I have created a content repository for images which uses the JPA connector with PostreSQL as its backend. The images are uploaded through the Modeshape WebDAV interface running in JBoss.
This works great till I have to restart JBoss. With a mode:autoGenerateSchema="validate" configuration for the connector, JBoss starts as usual but it takes forever for the validation to complete. With a repository containing about 1000 JPEG files it takes more than 30 minutes before I can login to the repository again through the WebDAV interface. I would expect the validation to be limited to the schema which should not take so long.
I traced the hits to the database in Wireshark and could see many queries being executed all the while I was waiting for the repo to be available.

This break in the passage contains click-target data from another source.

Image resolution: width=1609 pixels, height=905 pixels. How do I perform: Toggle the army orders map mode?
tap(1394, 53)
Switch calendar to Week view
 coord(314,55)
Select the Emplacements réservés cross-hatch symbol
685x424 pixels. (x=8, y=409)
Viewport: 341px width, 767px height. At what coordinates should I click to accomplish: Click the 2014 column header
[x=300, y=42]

Following is the configuration for my repos:
Define the sources used by the repository (or repositories) to store
and access the content
mode:defaultWorkspaceName="photos" mode:autoGenerateSchema="validate" />
<!-- One source for the "/jcr:system" content ... -->
mode:defaultWorkspaceName="system" mode:autoGenerateSchema="validate" />
If I use mode:autoGenerateSchema="create" in the configuration instead, I am able to access the repo using WebDAV almost immediately after JBoss start, but then I will have to upload all the content all over again which again takes a long time.

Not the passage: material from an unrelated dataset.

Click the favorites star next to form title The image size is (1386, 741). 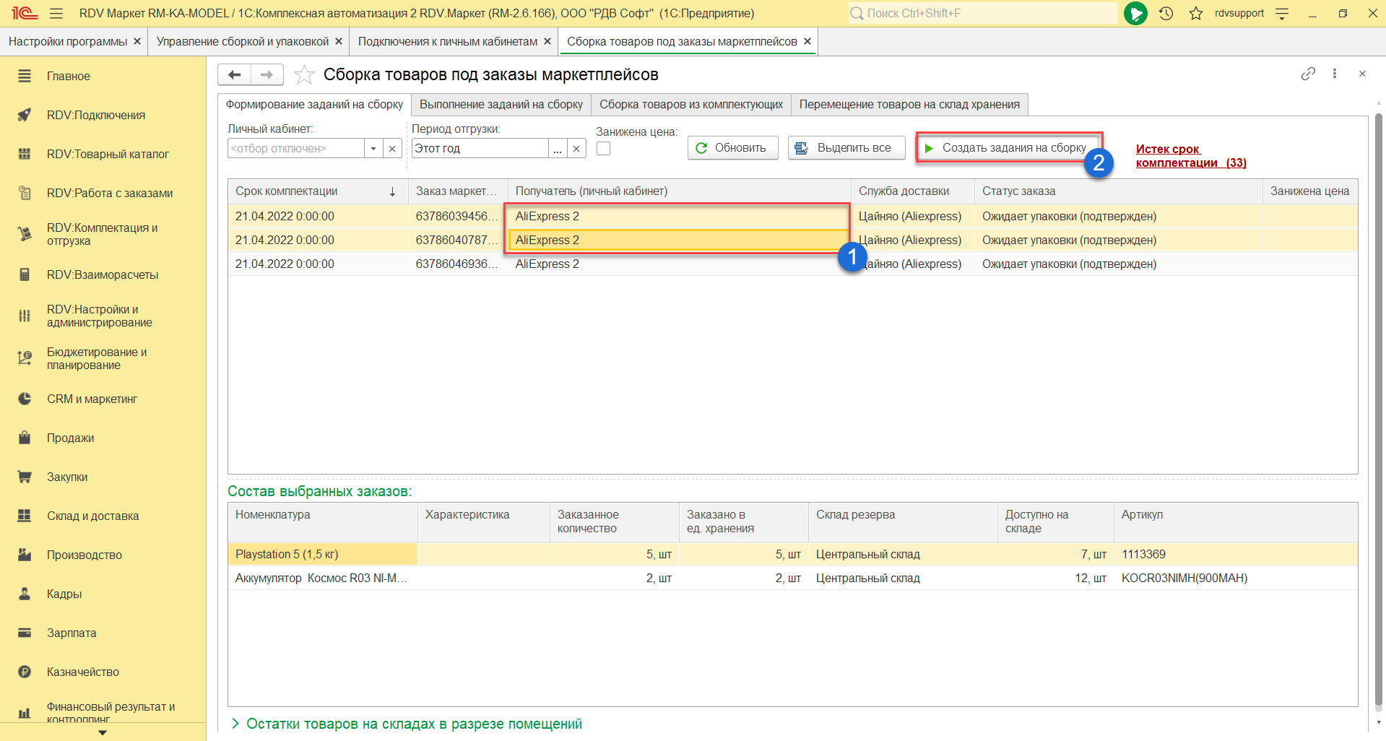click(x=305, y=74)
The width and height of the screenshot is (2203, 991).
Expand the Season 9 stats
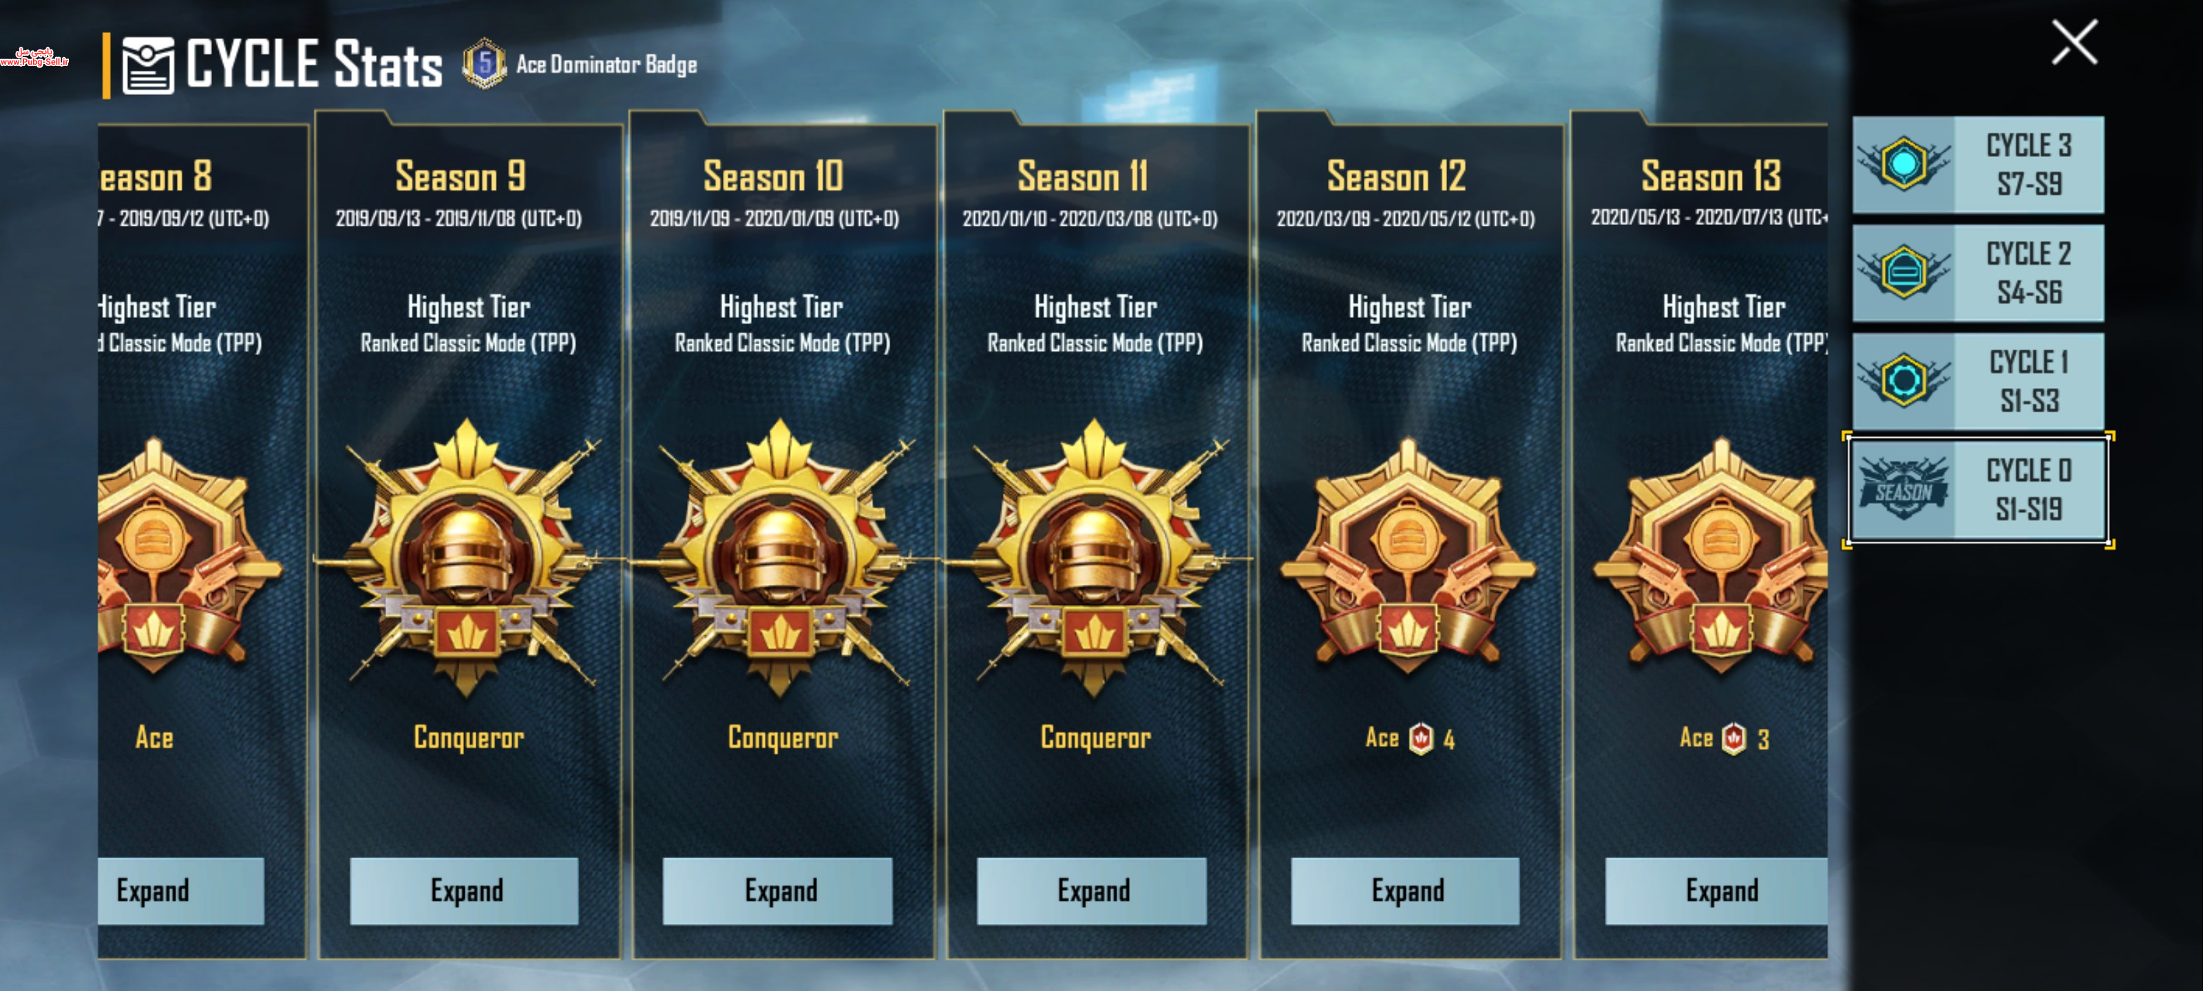(464, 890)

I am using JBoss 5.1.0 GA with Modeshape 2.4 and PostgreSQL 8.3.
I also looked at the JBoss process in VisualVM and could see frequent GC happening with a max heap size of 512 MB while the validtion was happening. Increasing the max heap size to 1024 MB and setting the GC scheme to CMS the GC thrashing reduced, but still the heap fills up slowly and takes almost the same amount of time for validation to complete.
Any pointers on how to improve performance is highly appreciated.

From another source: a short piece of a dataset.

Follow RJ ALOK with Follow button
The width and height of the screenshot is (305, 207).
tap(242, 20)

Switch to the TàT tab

I suspect that the problem is the index scanning that happens upon restart. You might try changing the 'indexReadDepth' JCR repository option. This option is '4' by default (which in your case might end up trying to read many/most/all of your image files in one fell swoop, but you might try something smaller -- maybe even '1' -- and let us know if that helps.
I also think that we shouldn't be reindexing the content upon startup (but maybe should in a clustered situation). That logic needs to be improved. Can you please log a defect?
Thanks Randall for your inputs. I changed the 'indexReadDepth' configuration option to '1' as suggested but it did not help. I forgot to mention that JBoss shows an exception after a long wait:
00:06:46,062 INFO [PluginContainerResourceManager] Discovering Resources...
00:11:51,914 WARN [DiscoveryComponentProxyFactory] The discovery component for resource type [ResourceType[id=0, category=Service, name=Repositories, plugin=ModeShapePlugin]] has been blacklisted
00:11:51,915 WARN [InventoryManager] Failure during discovery for [Repositories] Resources - failed after 300002 ms.
org.rhq.core.pc.inventory.TimeoutException: Call to [org.modeshape.rhq.plugin.RepositoryDiscoveryComponent.discoverResources()] with args [[org.rhq.core.pluginapi.inventory.ResourceDiscoveryContext@40442f2a]] timed out. Invocation thread will be interrupted
at $Proxy399.discoverResources(Unknown Source)
I have filed a bug (MODE-1097) on this.